Area restaurants see new liquor law as possible economic boom
Published 12:18 am Wednesday, April 22, 2009
While not all Picayune restaurants would opt to serve liquor if the referendum makes it to the June ballot and passes, most see the signing of Legislative Bill 1441 by Gov. Haley Barbour on Friday as a positive for the city of Picayune. The bill, which defines the city of Picayune as a ‘resort area,’ and allows for voters to decide if they want area restaurants to be able to sell cocktails, does not affect any other area of the county.

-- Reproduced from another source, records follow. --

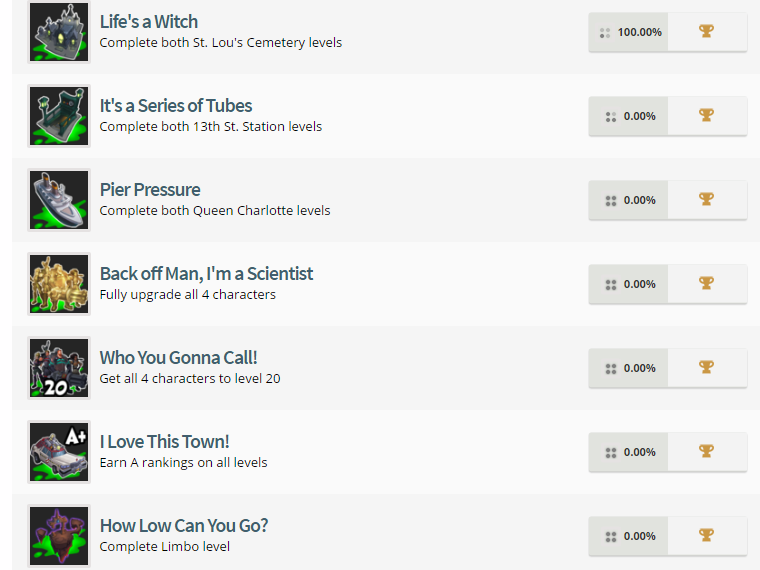Screen dimensions: 760x570
Task: Click the How Low Can You Go icon
Action: 59,536
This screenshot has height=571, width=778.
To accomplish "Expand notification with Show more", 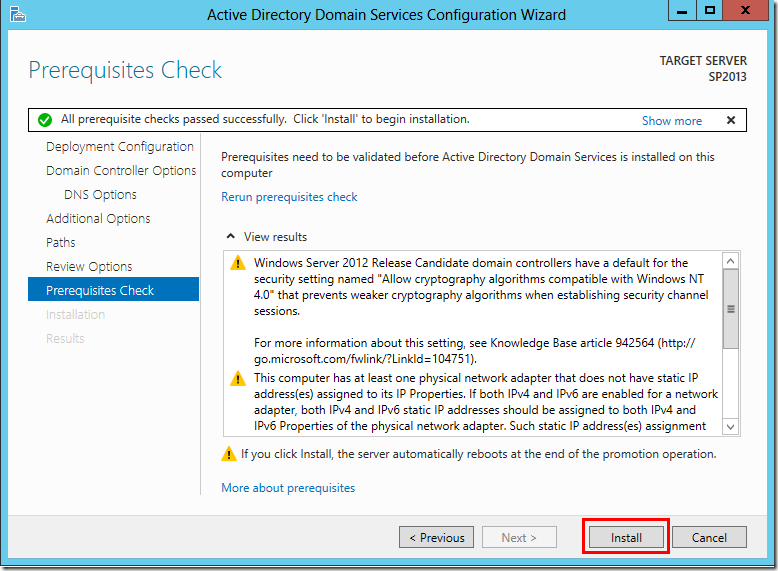I will tap(671, 120).
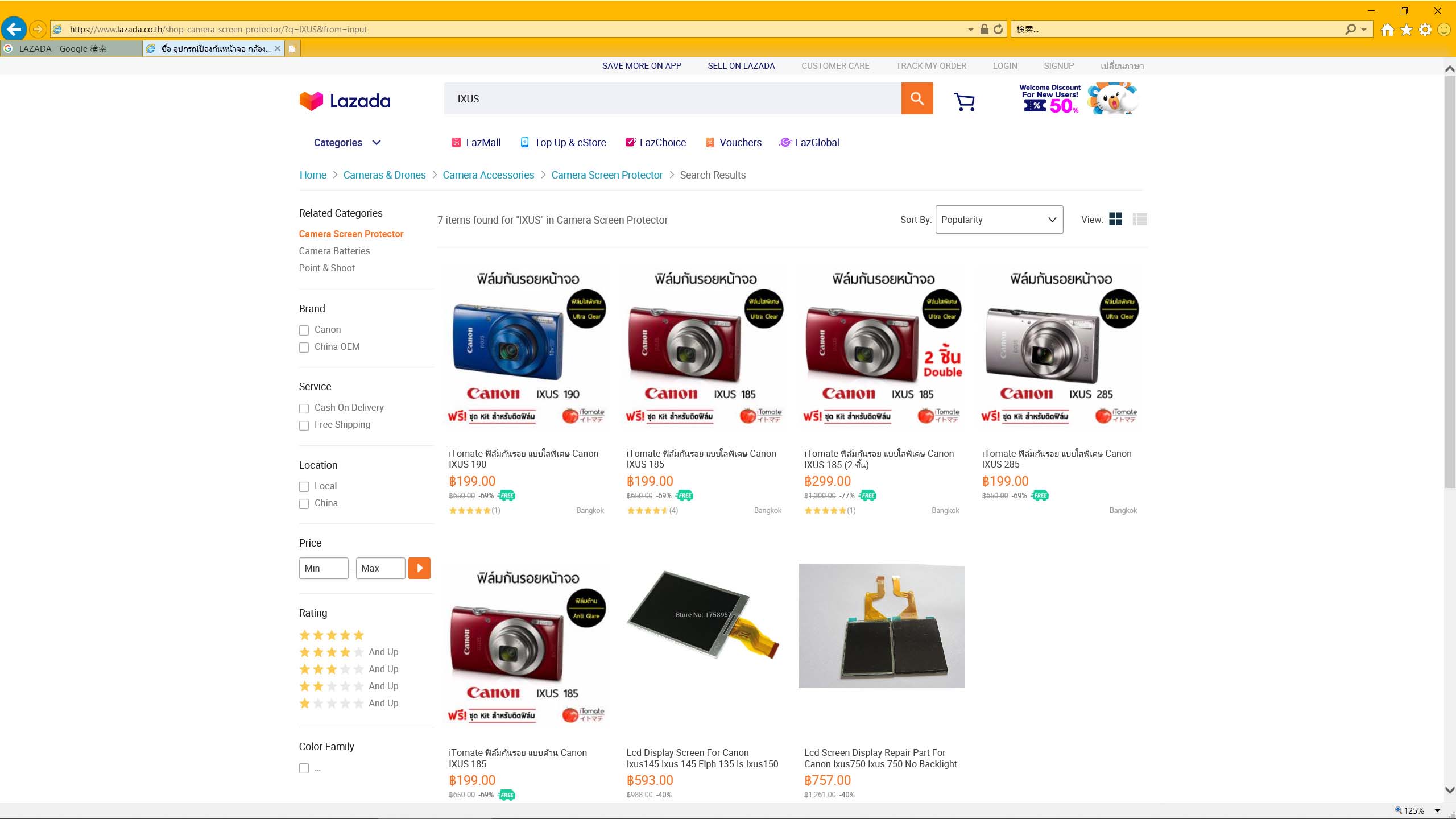This screenshot has width=1456, height=819.
Task: Filter by four stars And Up rating
Action: pyautogui.click(x=349, y=652)
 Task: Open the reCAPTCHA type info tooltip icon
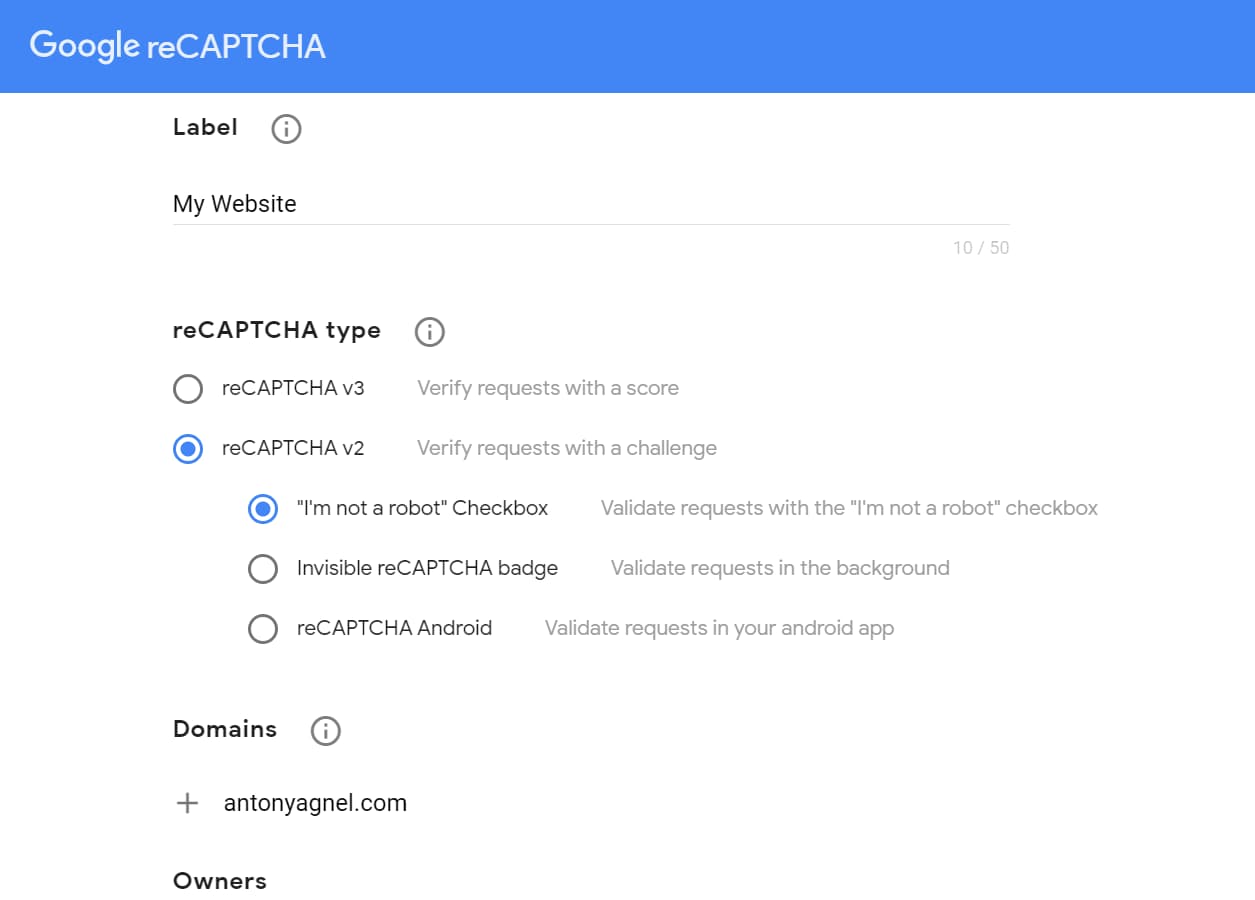pos(429,331)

“It would be interesting to see the revenue it could possibly generate for this area,” said Dockside owner and manager Angelle Carbone, who added that although she might decide to add drinks to the menu, she was not so sure it would increase business at her already busy seafood restaurant. “I just don’t know if it would bring in more business,” she said, noting that usually the only time they sold any amount of beer to diners was during crawfish season.
For the owner of Shorty’s Café, he said he did not see the passage of the bill as making much difference to his business on Mississippi Highway 11, noting that he was “lucky if I sell a case a beer a week,” at his establishment. “I won’t sell hard liquor,” said Shorty, who preferred to use just his first name. “I’m not against it, it’s just not me.”
However, he added thathe did think if the referendum makes it to a public vote and is approved, “it might bring in bigger chains,” adding that he did not fear any loss of business. “(Chain restaurants opening in Picayune) will not affect my business,” he said
Crescent Café owner Kathy Treadway said she was in full support of the bill. “I would serve (drinks),” said Treadway. “For one thing, we are open Friday nights and we serve steaks and I see nothing wrong with a glass of wine with dinner.”
Saying that she was not sure it would necessarily generate more business at her restaurant, Treadway added that she believed that if the referendum passed, it could attract more businesses to the area and keep tax dollars local. “Our tax dollars are going across the state line,” she said. “And it might encourage business such as Outback to open here.”
Greater Picayune Chamber of Commerce vice president John McAulay said that while although the signing of the bill could have a positive economic impact for not only Picayune, but for the entire county, said that ultimately this was a matter for the citizens of Picayune to decide on.
“The Chamber supports its citizens and businesses and their right to choice,” said McAulay. “There is no better way to exercise your rights than the right to vote.”
Mayoral candidate Ezell Lee said he did not have an opinion on the passage of the bill or if it would help Picayune economically, but that the decision was in the hands of the people. “It’s up to the people whether they want it or not,” said Lee. “If the majority of the people approve it, it will be approved. If the majority of the people do not, it will not be approved.”
Candidate Ed Pinero said he, too, believes the decision of whether or not to allow restaurants to sell liquor was a decision now up to the residents of Picayune. “I believe since the legislature has moved this down to the people that the people have the right to vote on it and make the decision,” said Pinero.
Frank Edgar and Mark Thorman, also both mayoral candidates for Picayune, could not be reached for comment.
If a petition is generated and 20 percent of Picayune registered voters sign it, the petition is turned into the City Clerk’s office where the signatures are verified. Once that is done and there are adequate qualified signatures, the petition is presented to the City Council, which acknowledges the petition and then within 30 days, a vote must be held.